Among the priorities for tackling climate change is the introduction of an incentive to use renewable energy to produce heat. This can include solar or geothermal energy, heat pumps or biomass (energy crops).

Ireland has a target to deliver 12pc of final heat demand from renewable energy sources by 2020, but is likely to fall short. A draft incentive scheme will be completed by the end of the year and is likely to come into force in 2017 after clearing state aid rules.

The intention is to help create a biomass market to provide rural jobs and also boost farm incomes.

Mr Naughten admitted the lack of government focus in recent years meant progress had been delayed.

"It (the State) hasn't helped the situation.

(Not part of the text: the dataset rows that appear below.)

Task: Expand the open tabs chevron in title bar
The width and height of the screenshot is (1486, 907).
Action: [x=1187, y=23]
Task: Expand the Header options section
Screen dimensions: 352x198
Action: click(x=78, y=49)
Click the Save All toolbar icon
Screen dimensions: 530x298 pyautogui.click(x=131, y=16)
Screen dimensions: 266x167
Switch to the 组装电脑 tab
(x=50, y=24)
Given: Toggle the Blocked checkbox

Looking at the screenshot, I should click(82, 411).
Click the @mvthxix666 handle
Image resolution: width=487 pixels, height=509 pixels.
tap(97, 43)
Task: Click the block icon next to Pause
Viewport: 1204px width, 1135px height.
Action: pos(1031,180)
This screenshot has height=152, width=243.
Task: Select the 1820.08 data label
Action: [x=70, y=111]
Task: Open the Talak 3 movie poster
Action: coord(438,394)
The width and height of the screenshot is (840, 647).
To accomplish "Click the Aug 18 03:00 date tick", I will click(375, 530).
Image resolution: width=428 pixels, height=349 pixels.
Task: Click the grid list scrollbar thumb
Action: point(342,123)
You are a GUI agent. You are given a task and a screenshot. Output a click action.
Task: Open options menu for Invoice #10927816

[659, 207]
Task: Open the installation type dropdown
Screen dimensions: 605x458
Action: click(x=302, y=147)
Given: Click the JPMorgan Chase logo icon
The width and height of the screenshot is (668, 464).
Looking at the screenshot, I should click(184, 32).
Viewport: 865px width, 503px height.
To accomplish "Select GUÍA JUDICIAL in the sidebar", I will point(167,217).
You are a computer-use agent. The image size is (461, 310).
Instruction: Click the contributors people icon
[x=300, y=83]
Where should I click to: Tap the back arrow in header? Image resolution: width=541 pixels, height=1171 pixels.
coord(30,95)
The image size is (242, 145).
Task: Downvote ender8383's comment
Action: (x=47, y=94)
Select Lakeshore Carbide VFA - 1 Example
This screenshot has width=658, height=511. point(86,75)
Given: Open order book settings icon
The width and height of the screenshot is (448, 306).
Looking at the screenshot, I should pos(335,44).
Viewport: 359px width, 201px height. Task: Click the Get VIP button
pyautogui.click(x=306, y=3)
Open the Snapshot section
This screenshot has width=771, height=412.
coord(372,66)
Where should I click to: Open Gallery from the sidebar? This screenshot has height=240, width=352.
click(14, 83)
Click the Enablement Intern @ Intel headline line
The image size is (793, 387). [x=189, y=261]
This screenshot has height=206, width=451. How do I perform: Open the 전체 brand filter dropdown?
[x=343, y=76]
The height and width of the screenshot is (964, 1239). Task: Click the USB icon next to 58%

I'm someone who believes we need to develop our indigenous biomass sector, not just because it can create cash income for farmers but it can provide an alternative industry to those involved in peat and it means we are not importing from other parts of the world," he said.

On encouraging people to change their behaviour and move to less-polluting forms of transport, the minister said they needed to look 'differently' at the problem and to try public transport and public bike schemes.

He would like all his Government colleagues to switch to electric or hybrid cars.

"I have the Toyota Prius, it's hugely energy efficient," said Mr Naughten.

"I would like to see all ministers have them, but I'm not going to dictate what vehicles they should drive."